„Nie rdzewieje” debiut Gochy Pawlak to dosyć odważna książka o kobietach nieheteroseksualnych. To historia o poszukiwaniu swojego miejsca na ziemi.
Magda po latach wraca do rodzinnego Sosnowca, by spotkać się z dawnymi przyjaciółmi i swoją pierwszą miłością, o której pomimo upływu czasu nie potrafi zapomnieć. Wyrusza dobrze sobie znanymi drogami i wraca do przeszłości, starając się uporządkować swoje życie. Dorosła już kobieta, pisząca o lesbijkach zadaje sobie pytanie, czy rzeczywiście stara miłość nie rdzewieje?
Miłość – jest wielowymiarowa, jej poszukiwanie i pragnienie dotyczy nas wszystkich, małych, dużych, kobiet i mężczyzn, każdy potrzebuje mieć osobę, która po ciężkim dniu w pracy, w szkole, po prostu przy nas będzie, przytuli, a gdy potrzeba wesprze dobrym słowem.

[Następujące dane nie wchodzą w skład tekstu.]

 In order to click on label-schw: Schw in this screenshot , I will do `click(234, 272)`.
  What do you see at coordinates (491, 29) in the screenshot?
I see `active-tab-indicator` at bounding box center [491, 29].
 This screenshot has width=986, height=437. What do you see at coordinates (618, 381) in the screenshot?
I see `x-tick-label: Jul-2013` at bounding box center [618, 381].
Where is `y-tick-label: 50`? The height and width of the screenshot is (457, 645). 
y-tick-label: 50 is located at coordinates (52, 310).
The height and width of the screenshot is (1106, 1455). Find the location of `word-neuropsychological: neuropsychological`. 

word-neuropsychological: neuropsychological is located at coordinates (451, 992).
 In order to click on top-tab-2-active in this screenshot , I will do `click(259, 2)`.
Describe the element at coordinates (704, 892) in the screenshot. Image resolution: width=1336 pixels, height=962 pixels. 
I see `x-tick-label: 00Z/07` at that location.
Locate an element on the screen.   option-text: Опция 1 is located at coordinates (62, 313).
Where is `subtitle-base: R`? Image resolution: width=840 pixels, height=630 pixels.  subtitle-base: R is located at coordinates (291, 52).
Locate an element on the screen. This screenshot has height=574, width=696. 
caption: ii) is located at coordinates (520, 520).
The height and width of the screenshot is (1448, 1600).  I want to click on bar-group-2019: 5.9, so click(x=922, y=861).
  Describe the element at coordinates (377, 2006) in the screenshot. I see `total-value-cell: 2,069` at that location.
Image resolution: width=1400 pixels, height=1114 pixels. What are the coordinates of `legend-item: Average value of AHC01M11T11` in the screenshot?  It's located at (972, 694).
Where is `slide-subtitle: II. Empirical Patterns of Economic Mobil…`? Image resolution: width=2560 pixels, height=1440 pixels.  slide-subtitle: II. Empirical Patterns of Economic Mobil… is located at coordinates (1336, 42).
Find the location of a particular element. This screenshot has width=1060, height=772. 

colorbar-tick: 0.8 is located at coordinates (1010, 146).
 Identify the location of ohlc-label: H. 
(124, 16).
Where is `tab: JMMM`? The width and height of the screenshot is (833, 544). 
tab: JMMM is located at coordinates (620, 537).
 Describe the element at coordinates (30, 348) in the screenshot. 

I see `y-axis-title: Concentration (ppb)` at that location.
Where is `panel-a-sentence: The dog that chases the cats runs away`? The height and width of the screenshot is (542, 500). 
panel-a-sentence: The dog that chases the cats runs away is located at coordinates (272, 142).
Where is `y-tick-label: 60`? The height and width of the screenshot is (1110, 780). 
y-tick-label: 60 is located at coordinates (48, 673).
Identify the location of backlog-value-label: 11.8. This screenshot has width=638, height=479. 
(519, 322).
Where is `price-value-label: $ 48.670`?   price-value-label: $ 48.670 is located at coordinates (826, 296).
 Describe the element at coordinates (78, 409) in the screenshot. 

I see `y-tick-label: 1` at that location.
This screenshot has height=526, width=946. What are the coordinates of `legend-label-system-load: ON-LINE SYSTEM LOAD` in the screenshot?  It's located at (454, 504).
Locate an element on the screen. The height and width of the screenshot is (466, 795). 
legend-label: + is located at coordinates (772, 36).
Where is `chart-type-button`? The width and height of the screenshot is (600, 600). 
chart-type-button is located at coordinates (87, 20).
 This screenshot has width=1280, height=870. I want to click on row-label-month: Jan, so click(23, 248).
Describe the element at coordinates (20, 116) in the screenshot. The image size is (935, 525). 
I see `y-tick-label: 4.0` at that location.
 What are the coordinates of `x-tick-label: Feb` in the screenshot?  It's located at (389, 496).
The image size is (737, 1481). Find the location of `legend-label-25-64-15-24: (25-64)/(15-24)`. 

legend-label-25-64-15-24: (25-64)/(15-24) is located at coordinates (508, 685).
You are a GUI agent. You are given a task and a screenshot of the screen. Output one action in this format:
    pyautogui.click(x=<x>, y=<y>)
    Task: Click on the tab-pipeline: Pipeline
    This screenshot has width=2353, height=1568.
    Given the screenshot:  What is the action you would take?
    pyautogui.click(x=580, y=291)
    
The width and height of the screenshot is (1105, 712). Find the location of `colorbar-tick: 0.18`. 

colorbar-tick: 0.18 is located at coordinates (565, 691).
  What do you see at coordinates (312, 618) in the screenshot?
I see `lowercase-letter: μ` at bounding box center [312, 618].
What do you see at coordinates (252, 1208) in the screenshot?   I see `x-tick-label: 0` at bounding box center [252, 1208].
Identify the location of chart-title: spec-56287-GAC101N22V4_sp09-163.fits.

Czy miłość ma płeć ? W dzisiejszych czasach coraz głośniej mówi się o osobach nieheteroseksualnych i pomału przestaje to szokować. Czy jest społecznie akceptowalne? Na podstawie wywiadów, anegdot, którymi przeplatane są rozdziały, autorka uzmysławia nam, że wciąż nie, że kobiety, mężczyźni w Polsce są postrzegani stereotypowo i często mają problem z „coming outem”.
W moim odczuciu książka nie była zła, ale z całą pewnością nie jest dla wszystkich. Miałam też wrażenie, że przez „przerywniki”, jakimi były wtrącenia różnych wpisów z Tindera, w książkę wkrada się lekki chaos. Mnie osobiście wybijało to z rytmu.
„Nie rdzewieje” nie trafiła w moje czytelnicze gusta, ale to nie znaczy, że Wam nie może się spodobać. O tym musicie przekonać się sami 😊
Dziękuję Wydawnictwu Książnica za egzemplarz do recenzji.